QAT vs PTQ on our edge vision model: 6 months of A/B data

#machinelearning #mlops #computervision #pytorch

TL;DR: We ran post-training quantisation (PTQ) and quantisation-aware training (QAT) side by side on the same defect-classification model deployed on a Jetson Orin Nano. After six months in production, QAT recovered 3.1 mAP points over PTQ on rare defect classes, but cost us roughly two engineer-weeks of pipeline work and a 4x slower training cycle.

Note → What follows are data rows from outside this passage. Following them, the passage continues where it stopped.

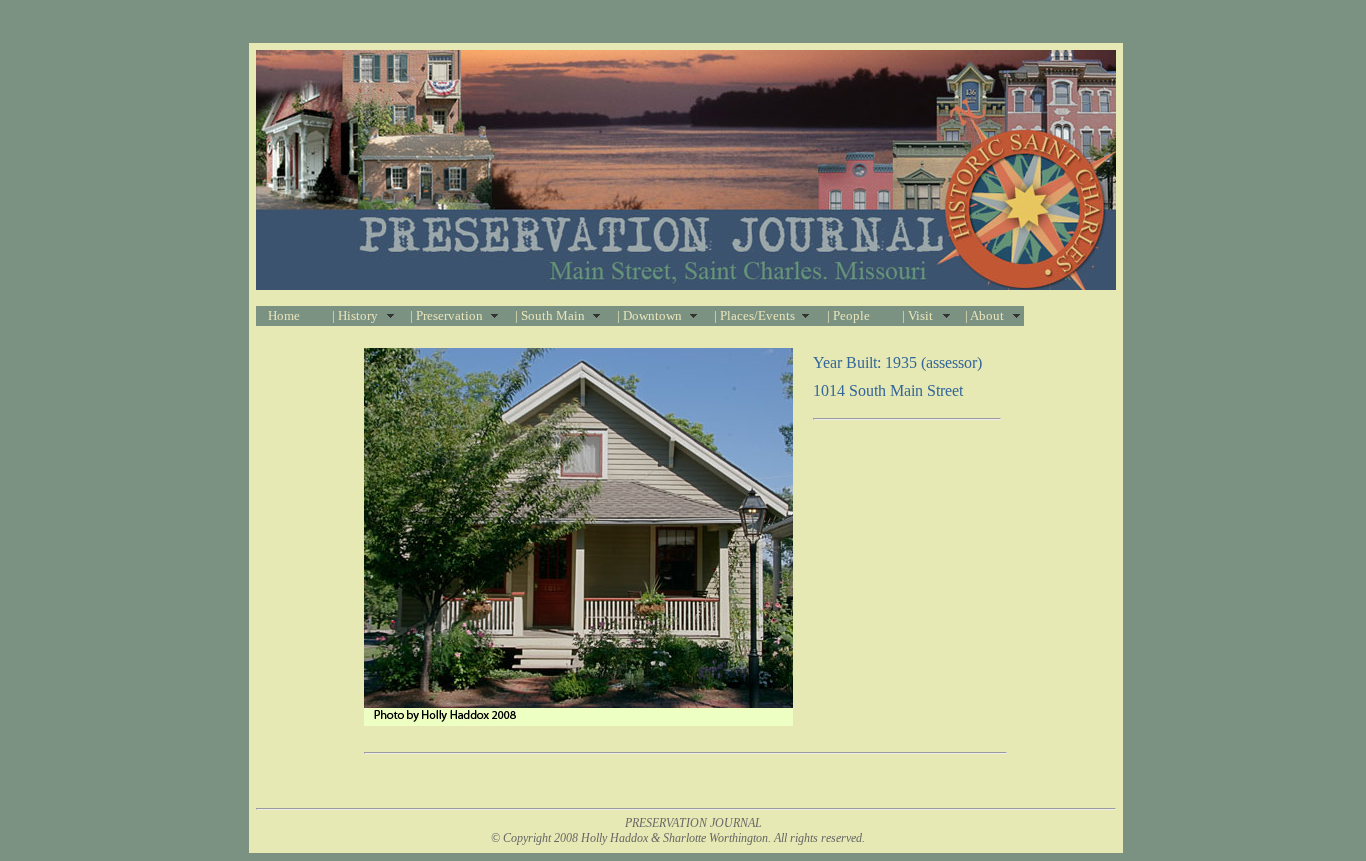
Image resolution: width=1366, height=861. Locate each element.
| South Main (550, 315)
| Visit (917, 315)
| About (984, 315)
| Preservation (446, 315)
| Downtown (649, 315)
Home (284, 315)
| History (355, 315)
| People (848, 315)
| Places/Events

So, the thing is, every time someone shows me a quantisation benchmark on ImageNet, I want to ask them what their actual deployment looks like. Because ImageNet validation accuracy at INT8 tells you almost nothing about whether your model will still detect the 0.4% of defect samples that pay for the whole project. We learned this the hard way at the end of last year, when the first quarter of production data came back from one of our partner sites and our PTQ model was missing scratches that the FP16 baseline caught fine.

This post is the writeup. Six months, one model architecture (ResNet-18 trunk with a custom anchor-free head), two quantisation paths, two hardware targets. No synthetic benchmarks, no toy datasets.

The model and the constraint

The model is a defect classifier on a steel rolling line. Inference runs on a Jetson Orin Nano, 8GB version, sharing the SoC with a stereo depth pipeline. Latency budget for the classification path is 14ms. Memory budget after the depth pipeline takes its share is around 180MB. Five classes including background, with class imbalance roughly 92/3/2/2/1 percent.

FP16 baseline: 17.3ms, 92.4 mAP, 71MB of activations.
INT8 PTQ: 8.9ms, 88.1 mAP, 38MB.
INT8 QAT: 9.2ms, 91.2 mAP, 38MB.

Numbers look fine in aggregate. But aggregate hides the problem.

Where PTQ falls apart

Post-training quantisation with TensorRT's entropy calibrator does a reasonable job when your dataset is balanced. Ours is not. The calibration set we initially used was drawn proportionally from the training distribution, which meant 92% of the calibration data was clean background. The activation histograms ended up dominated by the background distribution, and the quantisation scales were tuned for that.

The result was that the rare defect classes (cracks at 1% prevalence, embedded particles at 2%) lost between 5 and 9 mAP points each. Hot pixels in the defect feature maps got clipped into the background range. We caught this in a customer review meeting in early March. Not my favourite Tuesday.

What we tried

Approach	Calibration / training	mAP (rare classes)	Engineer-weeks	Notes
PTQ default	5000 random samples	79.2	0.5	Baseline pain
PTQ rebalanced	2000 samples, defects oversampled 10x	84.6	1.0	Better, still gaps
PTQ percentile	99.99 percentile + rebalanced	86.1	1.5	Marginal gain
QAT (10 epochs)	Real training loop, fake-quant ops	89.4	2.5	The keeper

The QAT path used torch.ao.quantization with custom fake-quant observers per layer, exported through ONNX to TensorRT. We had to write a small shim because the default ONNX → TRT path stripped some of our QDQ nodes silently in TensorRT 10.4. The fix was forcing explicit precision on the affected layers.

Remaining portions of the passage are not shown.